A recreation/amusement land use is defined within the zoning ordinance as follows:
An area or establishment, which requires the use of motors or engines for the operation of equipment or participation in the activity. This definition includes but is not limited to go-cart tracks, bicycle motorcross (BMX) courses and the like. This definition does not include golf courses (golf carts) or other low impact motorized activities or vehicles.
At the 10 July 2012 hearing before the Board, testimony was offered by Thomas J. Lloyd, director of the Planning Department. Mr. Lloyd testified that he had issued a memorandum dated 21 February 2012 wherein he had made a determination that the TigerSwan facility was a firing range, with the most similar land use impacts of recreation/amusement. Mr. Lloyd, explaining the analysis behind his determination, testified to the following:
MR. LLOYD: We looked at the affects [sic] of a firing range and noted what would be the biggest objection or the biggest problem with respect to health, safety and welfare to neighboring properties and of course that would be any projectile leaving the firing range site. Of course there are other aspects too including noise, lighting and traffic volume. But most of all we had to look at the safety of the surrounding property. When you look at outdoor recreation it addresses safety specifically Section 920F which talks about fencing, netting and other control measures and many times with firing ranges, the use permit, shall be provided around the perimeter of any areas used for hitting, flying, or throwing of objects to prevent the object from leaving the designated area. The only thing we had in the ordinance that addressed objects of any kind leaving the site or leaving the area was outdoor recreation.
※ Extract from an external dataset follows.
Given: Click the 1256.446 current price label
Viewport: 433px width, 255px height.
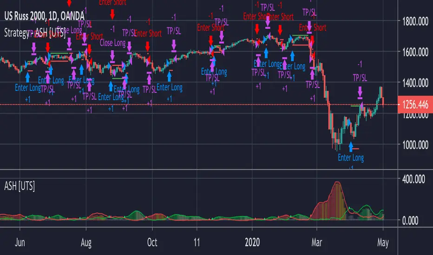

With respect to that and that measure of any projectile on a firing range leaving the area as well as the less impact of lighting and noise, they were also similarly addressed in outdoor recreation.
MR. FLOWERS: Just so we are clear on this, when you issued that memo on February 21, 2012, you were not saying that a firing range is outdoor recreation but that the impact is similar to outdoor recreation, is that right?
MR. LLOYD: Yes sir, which is exactly the way the ordinance amendment in Section 402 read.
Based on the foregoing evidence presented to the Board, we hold that the trial court erred by concluding that there was “no competent evidence” that could support the determination that the TigerSwan facility's land use impacts were most similar to the recreation/amusement classification. “It is neither the superior court's nor this Court's duty to second guess the decision of [the Board] where there is a rational basis in the evidence.” Myers Park Homeowners Ass'n., Inc. v. City of Charlotte, ––– N.C. App ––––, ––––, 747 S.E.2d 338, 344 (2013).
We hold that the Board properly approved the TigerSwan facility as a firing range with the land use impacts most similar to the recreation/amusement classification. Accordingly, because the trial court improperly reversed the decision of the Board, we reverse the order of the trial court.
1. This case was decided under the version of the ordinance prior to the 18 April 2011 amendment: Section 402 entitled, “Uses by Right” provided that “[a]ll uses of property are prohibited except those that are permitted or otherwise allowed under the terms of this ordinance.”